On avait vu cette façon de faire dans Et elles se mirent à courir, le précédent recueil de l’autrice. Mais là, le livre courait, cherchait le souffle, l’effort, la poussée vers l’avant. Ici tout ralentit. La cadence change. Il s’agit d’une autre forme de présence, moins spectaculaire, plus tenace, celle qui s’installe dans la durée plutôt que dans l’éclat.
Ni sagesse ni déclin
Le piège aurait été d’en faire des figures. Des gardiennes d’une sagesse universelle qu’on leur prête volontiers, en général pour mieux les tenir à distance du reste du monde. La vieille femme comme dépositaire de mémoire collective, comme recours symbolique, comme consolation. Gaucher ne tombe pas dedans.
Ses vieilles ont des colères. Des désirs. De l’humour, parfois acéré. Elles ne sont pas sages au sens convenu du terme. Elles ne distribuent pas de leçons. Elles vivent, avec tout ce que ça suppose d’inconfortable, de contradictoire, de simplement vivant. Ce refus de les idéaliser est l’une des forces discrètes du recueil. Il leur rend une épaisseur que la bienveillance condescendante leur retire souvent sans le savoir.
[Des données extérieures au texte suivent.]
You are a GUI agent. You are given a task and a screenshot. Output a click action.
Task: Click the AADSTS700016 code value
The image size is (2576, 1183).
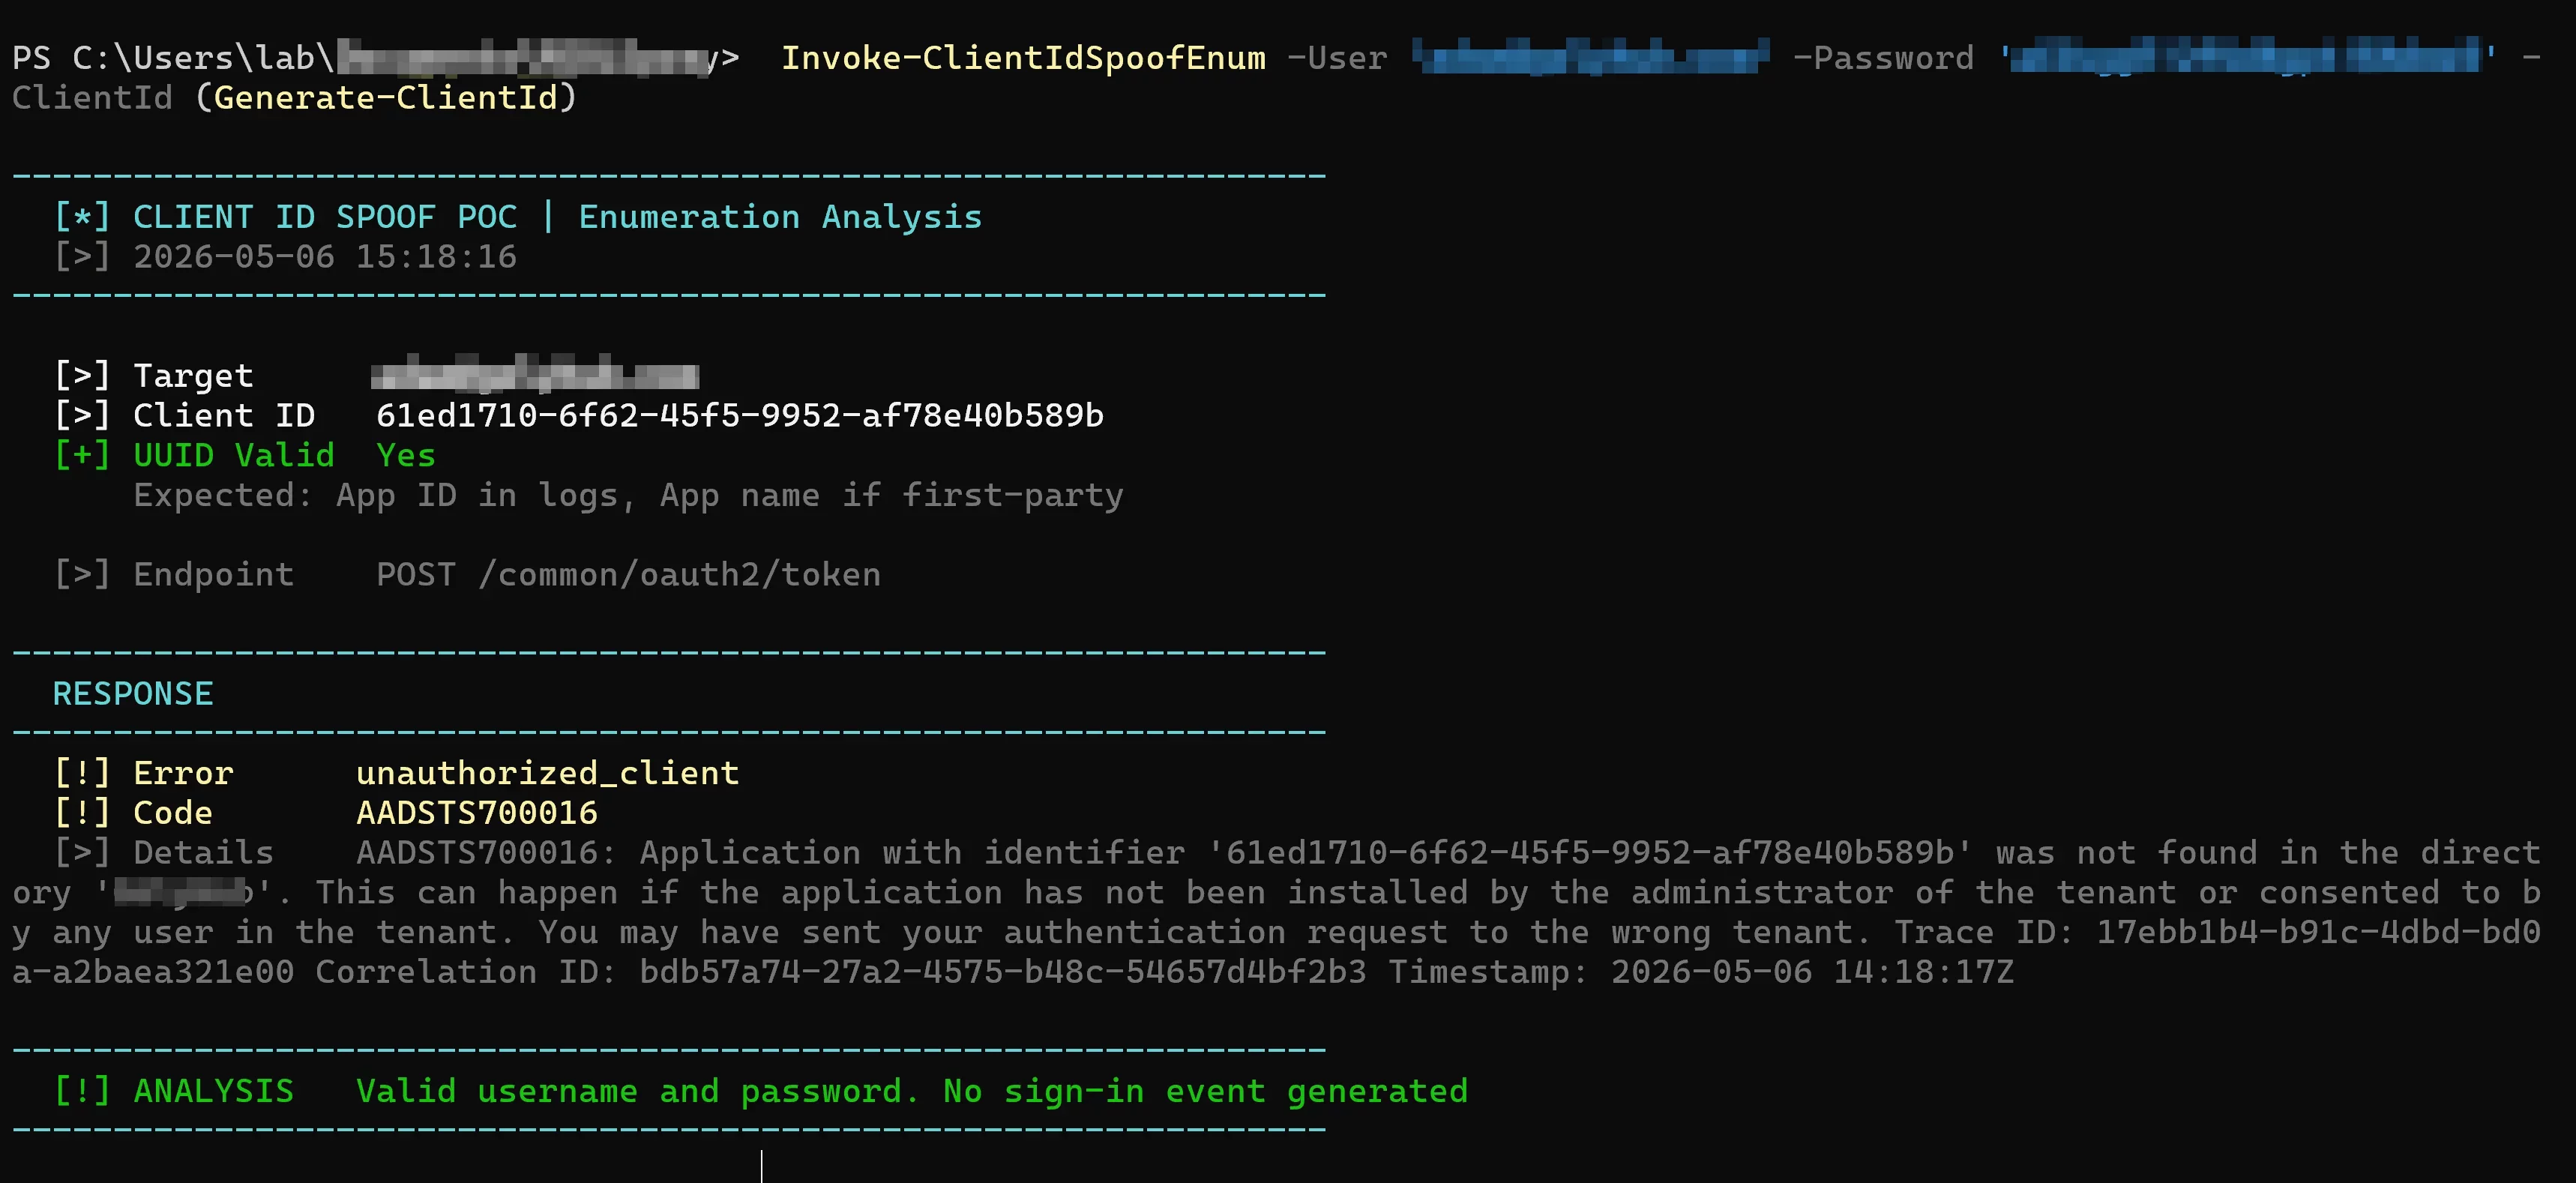point(477,813)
La réflexion sociale est là, évidente, mais elle ne s’impose jamais comme programme. À une époque qui traite le vieillissement sous angle médical ou démographique, qui en fait une question de coût, de dépendance, de projection anxieuse, Gaucher propose simplement autre chose : du temps accordé, de la présence reconnue, du regard restitué.
Un mot qui tient debout
Ce recueil ne cherche pas à attendrir. Il ne cherche pas non plus à scandaliser. Il cherche à regarder en face, avec une constance tranquille qui finit par avoir raison de l’indifférence.
Et ce faisant, il rend au mot vieilles quelque chose qu’on lui avait retiré. Du poids. De la présence. Une dignité sans guillemets, sans condescendance, sans distance protectrice.
Le fil est simple, au fond : ces femmes existent. Elles ont existé longuement, intensément, dans des espaces que l’histoire ne retient pas. La poésie ne répare pas ça. Mais elle peut décider de ne pas regarder ailleurs. Les Vieilles prend cette décision, et s’y tient du début à la fin.